Statistical Calculations on Sampled Data

Taking raw data measurement is often not enough to come to the wanted result, so data processing is one of the most important features that allow you to recalculate signals, filter them or make any other signal processing. This course will show you how to implement and use statistical and counting operations on sampled data inside Dewesoft X software and give you an overview of its overall purpose in data analysis.

Dewesoft has many different data acquisition sources. Taking raw data measurement is often not enough to come to the wanted result, so data processing is one of the most important features that allows you to recalculate signals, filter them or make any other signal processing.

  1. The following section will give you an overview of the statistics and counting math module and show you how to use it for different purposes.

Enabling Mathematics

Statistics module is located inside mathematics module, so first you have to make sure that the mathematics module is enabled.
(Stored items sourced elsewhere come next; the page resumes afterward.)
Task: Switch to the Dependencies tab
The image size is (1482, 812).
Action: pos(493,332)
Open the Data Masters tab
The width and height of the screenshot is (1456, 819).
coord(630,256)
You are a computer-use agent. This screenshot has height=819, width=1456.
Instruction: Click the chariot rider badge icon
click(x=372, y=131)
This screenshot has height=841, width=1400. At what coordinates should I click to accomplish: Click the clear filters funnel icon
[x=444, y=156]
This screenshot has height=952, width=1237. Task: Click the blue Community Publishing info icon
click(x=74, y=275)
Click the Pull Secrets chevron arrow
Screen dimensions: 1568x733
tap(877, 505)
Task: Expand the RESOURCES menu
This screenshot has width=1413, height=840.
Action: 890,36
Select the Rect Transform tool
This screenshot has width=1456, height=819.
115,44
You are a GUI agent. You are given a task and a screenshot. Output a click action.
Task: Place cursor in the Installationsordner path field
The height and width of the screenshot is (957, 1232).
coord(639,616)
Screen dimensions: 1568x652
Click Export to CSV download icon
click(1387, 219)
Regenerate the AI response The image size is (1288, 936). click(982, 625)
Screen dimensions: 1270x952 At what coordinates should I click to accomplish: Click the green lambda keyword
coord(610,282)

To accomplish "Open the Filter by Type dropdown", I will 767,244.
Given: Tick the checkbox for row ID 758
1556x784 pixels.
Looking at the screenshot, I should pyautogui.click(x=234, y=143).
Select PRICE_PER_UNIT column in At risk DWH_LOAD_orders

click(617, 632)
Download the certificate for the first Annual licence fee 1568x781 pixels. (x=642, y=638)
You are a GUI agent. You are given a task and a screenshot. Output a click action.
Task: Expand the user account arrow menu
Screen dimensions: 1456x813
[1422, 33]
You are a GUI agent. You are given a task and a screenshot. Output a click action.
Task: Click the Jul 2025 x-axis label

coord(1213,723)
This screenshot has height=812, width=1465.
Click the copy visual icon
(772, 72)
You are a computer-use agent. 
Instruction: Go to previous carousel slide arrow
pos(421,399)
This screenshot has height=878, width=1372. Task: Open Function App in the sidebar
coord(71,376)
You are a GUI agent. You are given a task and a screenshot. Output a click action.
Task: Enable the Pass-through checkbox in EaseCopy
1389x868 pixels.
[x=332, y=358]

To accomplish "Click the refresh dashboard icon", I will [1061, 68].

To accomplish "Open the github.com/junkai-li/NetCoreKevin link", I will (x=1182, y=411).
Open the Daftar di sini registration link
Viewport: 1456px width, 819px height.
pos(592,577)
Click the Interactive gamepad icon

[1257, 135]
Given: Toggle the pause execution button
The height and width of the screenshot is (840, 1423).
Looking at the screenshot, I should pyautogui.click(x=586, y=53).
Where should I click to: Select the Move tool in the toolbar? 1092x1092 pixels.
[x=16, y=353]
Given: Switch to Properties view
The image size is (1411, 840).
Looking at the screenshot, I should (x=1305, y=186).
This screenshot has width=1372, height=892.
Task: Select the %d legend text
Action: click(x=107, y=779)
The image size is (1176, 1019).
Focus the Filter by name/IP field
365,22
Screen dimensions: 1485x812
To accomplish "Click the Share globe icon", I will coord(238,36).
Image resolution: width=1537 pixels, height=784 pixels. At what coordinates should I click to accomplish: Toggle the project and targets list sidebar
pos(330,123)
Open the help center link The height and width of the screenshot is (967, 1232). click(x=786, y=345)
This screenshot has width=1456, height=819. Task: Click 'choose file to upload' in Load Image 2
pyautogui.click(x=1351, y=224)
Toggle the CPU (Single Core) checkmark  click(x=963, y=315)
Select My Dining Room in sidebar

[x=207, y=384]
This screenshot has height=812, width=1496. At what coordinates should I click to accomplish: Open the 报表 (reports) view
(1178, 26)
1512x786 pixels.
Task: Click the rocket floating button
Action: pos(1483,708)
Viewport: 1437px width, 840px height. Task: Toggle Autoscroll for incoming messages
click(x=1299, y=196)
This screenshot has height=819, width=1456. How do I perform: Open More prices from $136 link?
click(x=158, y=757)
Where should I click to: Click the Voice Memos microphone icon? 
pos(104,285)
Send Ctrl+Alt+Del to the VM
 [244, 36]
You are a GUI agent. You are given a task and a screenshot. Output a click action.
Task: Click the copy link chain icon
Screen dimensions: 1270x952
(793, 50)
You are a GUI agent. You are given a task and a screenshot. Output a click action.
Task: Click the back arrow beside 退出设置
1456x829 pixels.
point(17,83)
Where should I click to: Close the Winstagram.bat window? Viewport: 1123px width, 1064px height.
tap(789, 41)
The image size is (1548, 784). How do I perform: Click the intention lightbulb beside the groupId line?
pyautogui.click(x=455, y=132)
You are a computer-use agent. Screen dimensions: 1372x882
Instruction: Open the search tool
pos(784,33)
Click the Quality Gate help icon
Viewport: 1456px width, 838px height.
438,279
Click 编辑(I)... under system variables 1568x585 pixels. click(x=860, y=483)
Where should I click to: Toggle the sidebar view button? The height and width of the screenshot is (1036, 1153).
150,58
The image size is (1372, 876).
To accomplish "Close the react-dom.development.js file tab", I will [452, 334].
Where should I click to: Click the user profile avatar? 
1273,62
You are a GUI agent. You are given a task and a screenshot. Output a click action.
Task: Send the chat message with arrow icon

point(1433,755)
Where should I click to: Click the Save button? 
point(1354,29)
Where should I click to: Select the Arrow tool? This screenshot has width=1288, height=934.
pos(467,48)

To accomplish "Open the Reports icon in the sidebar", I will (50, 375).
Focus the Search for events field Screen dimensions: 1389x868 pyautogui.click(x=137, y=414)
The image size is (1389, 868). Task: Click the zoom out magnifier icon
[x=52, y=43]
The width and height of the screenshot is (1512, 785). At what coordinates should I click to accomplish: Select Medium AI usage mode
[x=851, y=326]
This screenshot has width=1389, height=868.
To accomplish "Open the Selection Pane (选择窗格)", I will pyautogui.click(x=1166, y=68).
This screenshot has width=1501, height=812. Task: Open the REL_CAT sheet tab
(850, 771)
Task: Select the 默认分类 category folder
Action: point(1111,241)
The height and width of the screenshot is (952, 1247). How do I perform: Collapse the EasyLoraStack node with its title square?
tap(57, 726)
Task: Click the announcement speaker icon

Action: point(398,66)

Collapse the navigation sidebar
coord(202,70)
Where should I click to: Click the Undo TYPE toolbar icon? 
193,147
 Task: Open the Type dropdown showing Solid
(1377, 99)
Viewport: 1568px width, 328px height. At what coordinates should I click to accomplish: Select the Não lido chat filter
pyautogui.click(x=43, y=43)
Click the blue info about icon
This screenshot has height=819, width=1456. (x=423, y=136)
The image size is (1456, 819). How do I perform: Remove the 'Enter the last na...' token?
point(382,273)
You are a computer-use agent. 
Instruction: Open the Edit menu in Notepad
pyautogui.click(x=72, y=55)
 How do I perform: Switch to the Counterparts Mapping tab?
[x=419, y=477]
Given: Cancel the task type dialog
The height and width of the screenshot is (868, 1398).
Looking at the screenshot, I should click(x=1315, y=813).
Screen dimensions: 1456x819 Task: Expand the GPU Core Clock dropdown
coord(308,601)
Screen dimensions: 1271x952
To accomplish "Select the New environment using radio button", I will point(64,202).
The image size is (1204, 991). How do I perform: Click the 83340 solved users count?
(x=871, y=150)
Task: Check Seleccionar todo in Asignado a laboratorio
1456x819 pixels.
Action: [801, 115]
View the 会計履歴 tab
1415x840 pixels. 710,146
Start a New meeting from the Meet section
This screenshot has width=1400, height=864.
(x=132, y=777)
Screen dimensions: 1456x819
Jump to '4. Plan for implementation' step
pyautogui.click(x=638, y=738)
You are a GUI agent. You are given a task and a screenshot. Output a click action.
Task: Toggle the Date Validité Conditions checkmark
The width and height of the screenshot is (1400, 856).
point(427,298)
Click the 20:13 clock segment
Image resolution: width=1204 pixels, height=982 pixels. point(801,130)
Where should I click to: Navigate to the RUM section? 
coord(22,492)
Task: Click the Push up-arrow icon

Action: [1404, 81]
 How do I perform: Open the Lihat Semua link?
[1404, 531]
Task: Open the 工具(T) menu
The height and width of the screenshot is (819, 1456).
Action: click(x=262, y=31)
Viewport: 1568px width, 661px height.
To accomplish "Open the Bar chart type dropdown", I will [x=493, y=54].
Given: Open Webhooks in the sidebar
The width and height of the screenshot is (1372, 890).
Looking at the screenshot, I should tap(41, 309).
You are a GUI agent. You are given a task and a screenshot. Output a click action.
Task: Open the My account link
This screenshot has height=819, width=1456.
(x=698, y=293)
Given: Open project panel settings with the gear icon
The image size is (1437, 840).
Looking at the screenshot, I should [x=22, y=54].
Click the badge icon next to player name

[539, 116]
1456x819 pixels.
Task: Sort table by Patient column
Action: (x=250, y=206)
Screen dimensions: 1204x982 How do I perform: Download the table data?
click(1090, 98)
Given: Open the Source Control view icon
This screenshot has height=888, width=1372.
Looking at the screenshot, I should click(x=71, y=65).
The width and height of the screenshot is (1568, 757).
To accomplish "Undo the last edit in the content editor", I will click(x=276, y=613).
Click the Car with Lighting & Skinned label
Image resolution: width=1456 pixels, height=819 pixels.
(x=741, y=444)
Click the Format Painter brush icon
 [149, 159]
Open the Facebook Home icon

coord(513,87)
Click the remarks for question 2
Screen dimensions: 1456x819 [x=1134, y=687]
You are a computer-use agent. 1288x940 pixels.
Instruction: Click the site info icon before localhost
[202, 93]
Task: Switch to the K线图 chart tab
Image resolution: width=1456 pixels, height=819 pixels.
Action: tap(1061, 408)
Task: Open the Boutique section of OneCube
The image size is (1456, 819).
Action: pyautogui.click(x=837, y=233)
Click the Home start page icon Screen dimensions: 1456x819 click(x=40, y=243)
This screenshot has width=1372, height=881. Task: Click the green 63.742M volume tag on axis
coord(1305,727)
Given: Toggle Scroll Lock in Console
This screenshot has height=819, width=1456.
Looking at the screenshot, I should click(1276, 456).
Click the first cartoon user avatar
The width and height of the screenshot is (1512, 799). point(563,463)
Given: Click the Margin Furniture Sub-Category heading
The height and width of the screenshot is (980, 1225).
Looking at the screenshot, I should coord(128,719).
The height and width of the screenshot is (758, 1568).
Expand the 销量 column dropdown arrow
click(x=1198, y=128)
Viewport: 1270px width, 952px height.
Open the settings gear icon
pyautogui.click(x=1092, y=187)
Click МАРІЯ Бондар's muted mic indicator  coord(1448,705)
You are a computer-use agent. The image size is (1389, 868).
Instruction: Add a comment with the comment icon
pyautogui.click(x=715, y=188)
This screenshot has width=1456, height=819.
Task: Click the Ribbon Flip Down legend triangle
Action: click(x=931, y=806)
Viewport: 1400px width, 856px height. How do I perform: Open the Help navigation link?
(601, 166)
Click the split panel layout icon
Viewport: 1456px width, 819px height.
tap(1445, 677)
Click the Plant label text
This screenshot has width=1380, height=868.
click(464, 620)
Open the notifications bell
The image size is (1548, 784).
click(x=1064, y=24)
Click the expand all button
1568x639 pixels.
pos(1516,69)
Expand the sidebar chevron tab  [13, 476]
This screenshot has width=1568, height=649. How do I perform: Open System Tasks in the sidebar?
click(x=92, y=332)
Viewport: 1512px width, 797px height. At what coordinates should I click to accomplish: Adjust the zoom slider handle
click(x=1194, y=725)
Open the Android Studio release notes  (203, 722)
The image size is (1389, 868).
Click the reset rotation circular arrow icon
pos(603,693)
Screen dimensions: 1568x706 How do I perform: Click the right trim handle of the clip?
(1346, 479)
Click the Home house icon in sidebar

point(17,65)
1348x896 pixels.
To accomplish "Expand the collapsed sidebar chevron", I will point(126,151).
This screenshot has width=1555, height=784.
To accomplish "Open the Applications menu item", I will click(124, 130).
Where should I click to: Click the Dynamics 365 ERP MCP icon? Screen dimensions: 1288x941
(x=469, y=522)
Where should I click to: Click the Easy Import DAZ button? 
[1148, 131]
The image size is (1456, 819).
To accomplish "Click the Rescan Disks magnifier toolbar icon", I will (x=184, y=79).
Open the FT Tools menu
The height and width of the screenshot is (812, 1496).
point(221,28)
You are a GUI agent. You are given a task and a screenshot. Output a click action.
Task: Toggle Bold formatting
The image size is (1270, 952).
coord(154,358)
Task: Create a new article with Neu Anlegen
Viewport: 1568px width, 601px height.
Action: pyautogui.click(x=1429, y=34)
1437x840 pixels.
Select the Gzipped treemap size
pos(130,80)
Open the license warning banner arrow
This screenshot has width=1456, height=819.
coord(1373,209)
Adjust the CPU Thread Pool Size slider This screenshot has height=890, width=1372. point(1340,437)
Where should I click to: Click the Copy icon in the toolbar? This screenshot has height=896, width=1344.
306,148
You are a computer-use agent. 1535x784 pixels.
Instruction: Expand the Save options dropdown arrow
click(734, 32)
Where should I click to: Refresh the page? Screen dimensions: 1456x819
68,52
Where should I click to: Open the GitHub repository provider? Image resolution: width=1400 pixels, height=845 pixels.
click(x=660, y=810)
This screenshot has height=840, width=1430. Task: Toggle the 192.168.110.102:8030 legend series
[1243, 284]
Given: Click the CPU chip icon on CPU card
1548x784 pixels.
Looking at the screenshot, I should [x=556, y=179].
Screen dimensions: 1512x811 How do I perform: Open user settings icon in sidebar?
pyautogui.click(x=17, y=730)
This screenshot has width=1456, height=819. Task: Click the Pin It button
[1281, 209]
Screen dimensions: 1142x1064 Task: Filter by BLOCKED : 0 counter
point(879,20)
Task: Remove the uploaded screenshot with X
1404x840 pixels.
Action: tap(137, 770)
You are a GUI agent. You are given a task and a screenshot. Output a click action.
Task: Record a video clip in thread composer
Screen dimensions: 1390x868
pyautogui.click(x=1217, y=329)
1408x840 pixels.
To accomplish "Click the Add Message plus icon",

On the Dewesoft Setup screen, next to the Analog and the other available tabs, a Math tab has to be displayed as shown on the picture below.

Enabling Math module in Dewesoft X3.
Image 1: Enabling Math module in Dewesoft X

You can add a new statistic in Dewesoft Math -> Add math,  where we can choose between three types of statistics:

  • Basic statistics,
  • Array statistics and
  • Classification.

Equally Counting can be found and added in Add math drop-down window.

Statistics and counting can be find in Add math drop-down window.Image 2: Statistics and Counting can be find in Add math drop-down window

 



Basic statistics mathematics provides basic statistical quantities of the signal, such as RMS, Average, Min, Max, Sum, Peak, … , where those statistical functions are shown as an Output channel.

We add a new Basic statistic with adding it under Add math, as it was described before or we can adjust the existing ones with click on the Setup button on  the upper right corner of already activated Basic statistics line. In both cases following will open:


Image 3: Basic statistics setup window

According to the picture above, in general we can divide Basic statistics setup window in four major parts:

1.InputUnder Input group you can select desired input channels for which you want to calculate desired statistics. The statistics support multiple input channels.
2.Output channelsHere it can be selected which statistics need to be calculated. Those will be then shown as separate output channels. 
3.Calculation typeIn the Calculation type group you can define parameters for calculation.
4.OutputOutput area offers a quick preview of calculated statistics on a selected Input, which will be outputted as a channel, based on selected options under Output channels and Calculation type.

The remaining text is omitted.